§ **Saved data entries**
- Opening Delimiter -

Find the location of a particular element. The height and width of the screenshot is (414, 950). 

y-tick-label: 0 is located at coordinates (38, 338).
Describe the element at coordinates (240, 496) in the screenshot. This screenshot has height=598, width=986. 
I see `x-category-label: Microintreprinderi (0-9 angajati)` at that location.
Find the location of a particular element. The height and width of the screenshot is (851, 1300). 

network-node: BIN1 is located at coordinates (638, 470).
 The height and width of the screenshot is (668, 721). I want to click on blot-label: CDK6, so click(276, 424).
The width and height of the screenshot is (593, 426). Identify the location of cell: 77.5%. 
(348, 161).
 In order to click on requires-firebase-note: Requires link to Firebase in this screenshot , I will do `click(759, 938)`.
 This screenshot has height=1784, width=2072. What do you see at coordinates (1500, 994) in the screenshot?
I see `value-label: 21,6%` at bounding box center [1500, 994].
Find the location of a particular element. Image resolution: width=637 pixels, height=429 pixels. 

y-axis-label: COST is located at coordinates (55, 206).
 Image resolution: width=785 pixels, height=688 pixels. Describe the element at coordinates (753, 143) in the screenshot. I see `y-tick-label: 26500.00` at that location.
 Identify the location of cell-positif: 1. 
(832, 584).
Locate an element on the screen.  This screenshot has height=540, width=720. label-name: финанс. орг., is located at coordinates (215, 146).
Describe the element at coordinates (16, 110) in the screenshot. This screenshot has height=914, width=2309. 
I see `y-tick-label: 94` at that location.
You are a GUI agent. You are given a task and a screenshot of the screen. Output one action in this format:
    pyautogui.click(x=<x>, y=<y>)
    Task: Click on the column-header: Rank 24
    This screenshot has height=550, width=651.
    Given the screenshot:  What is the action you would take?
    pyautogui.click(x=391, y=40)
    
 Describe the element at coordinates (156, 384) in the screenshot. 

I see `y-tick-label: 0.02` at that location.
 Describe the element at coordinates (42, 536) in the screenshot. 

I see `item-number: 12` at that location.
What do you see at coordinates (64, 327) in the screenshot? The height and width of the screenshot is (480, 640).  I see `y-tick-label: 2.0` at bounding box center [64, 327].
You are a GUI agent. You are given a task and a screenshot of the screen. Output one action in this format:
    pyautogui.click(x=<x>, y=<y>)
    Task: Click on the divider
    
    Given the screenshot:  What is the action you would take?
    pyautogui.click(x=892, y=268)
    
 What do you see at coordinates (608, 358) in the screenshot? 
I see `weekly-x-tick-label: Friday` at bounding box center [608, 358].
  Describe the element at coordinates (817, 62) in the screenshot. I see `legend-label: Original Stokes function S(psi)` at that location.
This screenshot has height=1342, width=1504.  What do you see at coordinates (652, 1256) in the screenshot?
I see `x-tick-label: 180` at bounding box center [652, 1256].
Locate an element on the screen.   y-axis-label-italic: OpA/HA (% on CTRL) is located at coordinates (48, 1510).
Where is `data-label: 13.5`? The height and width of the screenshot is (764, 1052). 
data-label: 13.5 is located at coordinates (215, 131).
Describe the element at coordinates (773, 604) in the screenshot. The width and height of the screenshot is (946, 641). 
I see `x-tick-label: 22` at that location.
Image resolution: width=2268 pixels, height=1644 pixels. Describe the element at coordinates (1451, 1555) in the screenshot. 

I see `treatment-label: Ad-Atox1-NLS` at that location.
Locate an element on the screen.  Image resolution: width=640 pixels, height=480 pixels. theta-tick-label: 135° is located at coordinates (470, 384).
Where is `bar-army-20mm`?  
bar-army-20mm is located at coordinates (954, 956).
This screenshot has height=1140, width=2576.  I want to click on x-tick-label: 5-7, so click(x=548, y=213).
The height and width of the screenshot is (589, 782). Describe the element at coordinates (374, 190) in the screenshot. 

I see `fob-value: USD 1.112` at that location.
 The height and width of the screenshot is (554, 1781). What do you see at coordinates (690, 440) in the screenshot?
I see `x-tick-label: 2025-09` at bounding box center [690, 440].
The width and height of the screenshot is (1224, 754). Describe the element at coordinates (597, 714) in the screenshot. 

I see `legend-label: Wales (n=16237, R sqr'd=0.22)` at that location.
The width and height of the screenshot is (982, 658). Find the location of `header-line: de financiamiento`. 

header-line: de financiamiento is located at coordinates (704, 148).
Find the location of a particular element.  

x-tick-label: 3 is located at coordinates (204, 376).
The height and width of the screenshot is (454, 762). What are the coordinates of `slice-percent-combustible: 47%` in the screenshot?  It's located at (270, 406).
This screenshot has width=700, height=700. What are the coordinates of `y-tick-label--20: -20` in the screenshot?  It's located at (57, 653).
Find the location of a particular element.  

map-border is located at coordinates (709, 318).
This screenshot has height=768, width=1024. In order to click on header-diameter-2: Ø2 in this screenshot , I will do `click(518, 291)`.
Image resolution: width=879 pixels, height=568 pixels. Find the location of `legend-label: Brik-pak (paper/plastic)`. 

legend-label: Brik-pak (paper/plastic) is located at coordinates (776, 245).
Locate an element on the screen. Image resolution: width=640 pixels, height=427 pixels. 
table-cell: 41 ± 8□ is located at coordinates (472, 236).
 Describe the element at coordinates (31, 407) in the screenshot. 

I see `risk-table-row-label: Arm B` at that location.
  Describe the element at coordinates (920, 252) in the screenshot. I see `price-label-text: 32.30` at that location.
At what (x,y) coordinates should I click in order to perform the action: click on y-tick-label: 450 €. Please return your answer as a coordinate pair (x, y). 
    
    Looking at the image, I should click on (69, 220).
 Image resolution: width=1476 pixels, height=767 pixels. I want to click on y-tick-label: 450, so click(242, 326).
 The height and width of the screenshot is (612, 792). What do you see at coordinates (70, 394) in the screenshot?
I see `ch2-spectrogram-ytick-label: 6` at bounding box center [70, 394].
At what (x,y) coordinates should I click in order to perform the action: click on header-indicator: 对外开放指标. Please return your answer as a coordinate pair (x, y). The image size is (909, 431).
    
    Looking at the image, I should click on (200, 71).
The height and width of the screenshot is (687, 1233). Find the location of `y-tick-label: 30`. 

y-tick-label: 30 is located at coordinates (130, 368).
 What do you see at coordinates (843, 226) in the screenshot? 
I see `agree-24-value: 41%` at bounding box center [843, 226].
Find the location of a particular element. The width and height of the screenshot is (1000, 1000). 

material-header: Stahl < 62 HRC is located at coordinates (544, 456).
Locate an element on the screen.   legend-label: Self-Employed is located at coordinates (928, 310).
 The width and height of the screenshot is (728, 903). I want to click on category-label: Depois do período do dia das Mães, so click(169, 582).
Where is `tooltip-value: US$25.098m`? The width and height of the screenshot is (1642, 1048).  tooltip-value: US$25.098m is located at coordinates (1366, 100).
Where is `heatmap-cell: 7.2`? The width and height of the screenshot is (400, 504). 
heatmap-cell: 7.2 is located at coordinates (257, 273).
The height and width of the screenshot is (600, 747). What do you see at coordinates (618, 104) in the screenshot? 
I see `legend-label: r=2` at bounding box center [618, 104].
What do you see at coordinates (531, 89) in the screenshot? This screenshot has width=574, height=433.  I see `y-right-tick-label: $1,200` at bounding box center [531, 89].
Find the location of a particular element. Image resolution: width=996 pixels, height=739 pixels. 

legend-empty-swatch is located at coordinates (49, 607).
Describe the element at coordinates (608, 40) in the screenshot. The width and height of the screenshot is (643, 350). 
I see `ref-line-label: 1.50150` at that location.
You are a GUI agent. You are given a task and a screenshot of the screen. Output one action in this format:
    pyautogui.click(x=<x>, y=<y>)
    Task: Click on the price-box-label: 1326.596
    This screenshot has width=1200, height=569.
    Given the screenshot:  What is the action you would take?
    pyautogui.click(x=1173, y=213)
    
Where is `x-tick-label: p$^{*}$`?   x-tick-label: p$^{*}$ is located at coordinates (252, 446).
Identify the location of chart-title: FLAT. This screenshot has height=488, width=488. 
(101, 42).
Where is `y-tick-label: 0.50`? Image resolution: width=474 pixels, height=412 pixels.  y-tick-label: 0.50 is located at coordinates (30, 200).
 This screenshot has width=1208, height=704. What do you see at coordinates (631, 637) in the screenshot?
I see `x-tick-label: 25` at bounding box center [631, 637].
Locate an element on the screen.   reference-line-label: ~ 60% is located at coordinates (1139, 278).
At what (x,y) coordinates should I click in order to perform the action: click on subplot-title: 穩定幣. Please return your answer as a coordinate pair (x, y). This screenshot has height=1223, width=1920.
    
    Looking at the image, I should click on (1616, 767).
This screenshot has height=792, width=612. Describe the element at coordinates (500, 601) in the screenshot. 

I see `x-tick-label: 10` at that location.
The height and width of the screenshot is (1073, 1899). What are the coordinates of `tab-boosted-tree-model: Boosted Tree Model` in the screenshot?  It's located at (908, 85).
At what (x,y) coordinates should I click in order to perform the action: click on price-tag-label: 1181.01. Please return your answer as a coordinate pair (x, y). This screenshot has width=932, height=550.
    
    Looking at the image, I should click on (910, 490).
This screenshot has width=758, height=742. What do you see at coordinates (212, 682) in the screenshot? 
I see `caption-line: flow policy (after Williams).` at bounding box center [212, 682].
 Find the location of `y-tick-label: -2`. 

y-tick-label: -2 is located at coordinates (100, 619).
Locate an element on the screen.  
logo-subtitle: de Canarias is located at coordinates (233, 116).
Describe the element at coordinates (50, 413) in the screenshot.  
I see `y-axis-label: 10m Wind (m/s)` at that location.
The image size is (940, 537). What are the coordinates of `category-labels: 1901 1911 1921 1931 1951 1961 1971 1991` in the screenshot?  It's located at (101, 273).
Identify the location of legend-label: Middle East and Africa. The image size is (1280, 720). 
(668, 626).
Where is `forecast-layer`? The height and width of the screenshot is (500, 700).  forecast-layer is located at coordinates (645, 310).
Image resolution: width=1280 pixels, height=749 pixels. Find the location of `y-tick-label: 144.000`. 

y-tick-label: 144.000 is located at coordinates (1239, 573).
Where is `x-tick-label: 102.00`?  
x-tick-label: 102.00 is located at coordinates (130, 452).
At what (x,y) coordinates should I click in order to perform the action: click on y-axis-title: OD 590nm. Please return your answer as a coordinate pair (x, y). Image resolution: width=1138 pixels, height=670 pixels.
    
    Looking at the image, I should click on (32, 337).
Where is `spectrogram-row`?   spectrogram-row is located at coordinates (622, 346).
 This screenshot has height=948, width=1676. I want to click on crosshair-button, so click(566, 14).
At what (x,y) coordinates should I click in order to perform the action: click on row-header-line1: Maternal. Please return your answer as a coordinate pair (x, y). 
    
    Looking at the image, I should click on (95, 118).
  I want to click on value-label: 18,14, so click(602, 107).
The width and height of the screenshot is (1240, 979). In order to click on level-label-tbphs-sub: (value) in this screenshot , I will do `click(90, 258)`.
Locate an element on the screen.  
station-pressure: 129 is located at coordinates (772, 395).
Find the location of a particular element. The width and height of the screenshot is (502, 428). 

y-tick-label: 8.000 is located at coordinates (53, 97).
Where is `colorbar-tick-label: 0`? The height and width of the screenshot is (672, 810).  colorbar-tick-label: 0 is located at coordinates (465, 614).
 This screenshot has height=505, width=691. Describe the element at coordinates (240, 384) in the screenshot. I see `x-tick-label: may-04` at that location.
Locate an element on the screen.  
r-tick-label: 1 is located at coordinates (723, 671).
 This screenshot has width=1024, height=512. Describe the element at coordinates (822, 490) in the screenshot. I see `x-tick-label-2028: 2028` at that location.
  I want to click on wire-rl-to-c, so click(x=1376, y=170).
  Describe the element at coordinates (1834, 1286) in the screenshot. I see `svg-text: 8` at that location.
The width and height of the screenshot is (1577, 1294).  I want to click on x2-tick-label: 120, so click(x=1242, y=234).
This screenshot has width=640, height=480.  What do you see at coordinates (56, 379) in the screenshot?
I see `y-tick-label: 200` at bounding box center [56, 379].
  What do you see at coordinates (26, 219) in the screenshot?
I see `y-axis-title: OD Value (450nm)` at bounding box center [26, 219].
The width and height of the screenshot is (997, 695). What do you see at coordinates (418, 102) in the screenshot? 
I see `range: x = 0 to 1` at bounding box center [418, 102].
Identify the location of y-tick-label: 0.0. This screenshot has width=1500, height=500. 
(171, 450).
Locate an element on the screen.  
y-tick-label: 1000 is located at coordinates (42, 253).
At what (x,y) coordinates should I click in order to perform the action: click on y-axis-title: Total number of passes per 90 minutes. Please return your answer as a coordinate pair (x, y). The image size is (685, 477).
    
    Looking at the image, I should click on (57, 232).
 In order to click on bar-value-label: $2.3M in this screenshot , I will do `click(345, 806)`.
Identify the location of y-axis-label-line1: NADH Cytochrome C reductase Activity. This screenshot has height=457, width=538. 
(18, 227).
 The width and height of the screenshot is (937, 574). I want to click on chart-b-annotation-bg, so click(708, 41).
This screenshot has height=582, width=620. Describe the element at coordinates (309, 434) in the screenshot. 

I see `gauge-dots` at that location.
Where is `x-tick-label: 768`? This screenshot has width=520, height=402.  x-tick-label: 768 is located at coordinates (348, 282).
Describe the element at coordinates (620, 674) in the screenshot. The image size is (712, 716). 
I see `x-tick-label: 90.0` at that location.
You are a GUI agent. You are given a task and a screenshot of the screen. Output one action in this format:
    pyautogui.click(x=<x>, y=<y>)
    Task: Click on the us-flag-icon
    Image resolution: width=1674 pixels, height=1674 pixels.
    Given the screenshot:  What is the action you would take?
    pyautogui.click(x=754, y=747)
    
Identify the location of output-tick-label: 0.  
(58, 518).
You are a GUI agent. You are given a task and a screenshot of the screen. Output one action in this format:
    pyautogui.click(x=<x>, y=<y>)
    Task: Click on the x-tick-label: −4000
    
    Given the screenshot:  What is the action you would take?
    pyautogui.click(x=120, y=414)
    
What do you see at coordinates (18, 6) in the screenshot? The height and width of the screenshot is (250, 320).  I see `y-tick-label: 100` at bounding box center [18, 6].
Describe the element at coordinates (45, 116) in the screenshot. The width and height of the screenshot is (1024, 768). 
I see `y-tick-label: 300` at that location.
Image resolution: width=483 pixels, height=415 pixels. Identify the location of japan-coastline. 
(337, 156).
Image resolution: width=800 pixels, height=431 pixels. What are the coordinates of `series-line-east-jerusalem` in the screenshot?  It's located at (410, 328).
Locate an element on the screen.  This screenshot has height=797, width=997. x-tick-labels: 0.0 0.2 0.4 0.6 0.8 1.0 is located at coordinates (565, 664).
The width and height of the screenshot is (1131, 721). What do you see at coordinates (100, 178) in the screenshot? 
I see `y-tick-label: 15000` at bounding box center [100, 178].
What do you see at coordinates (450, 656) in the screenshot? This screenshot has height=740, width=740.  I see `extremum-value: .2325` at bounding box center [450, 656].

- Closing Delimiter -

Duplicate the stretch of the listing from the line containing "is (400, 504)." through the line containing "pyautogui.click(x=1173, y=213)", both included, with every character kept as is.

§ **Result**
Where is `heatmap-cell: 7.2`? The width and height of the screenshot is (400, 504). 
heatmap-cell: 7.2 is located at coordinates (257, 273).
The height and width of the screenshot is (600, 747). What do you see at coordinates (618, 104) in the screenshot? 
I see `legend-label: r=2` at bounding box center [618, 104].
What do you see at coordinates (531, 89) in the screenshot? This screenshot has width=574, height=433.  I see `y-right-tick-label: $1,200` at bounding box center [531, 89].
Find the location of a particular element. Image resolution: width=996 pixels, height=739 pixels. 

legend-empty-swatch is located at coordinates (49, 607).
Describe the element at coordinates (608, 40) in the screenshot. The width and height of the screenshot is (643, 350). 
I see `ref-line-label: 1.50150` at that location.
You are a GUI agent. You are given a task and a screenshot of the screen. Output one action in this format:
    pyautogui.click(x=<x>, y=<y>)
    Task: Click on the price-box-label: 1326.596
    This screenshot has width=1200, height=569.
    Given the screenshot:  What is the action you would take?
    pyautogui.click(x=1173, y=213)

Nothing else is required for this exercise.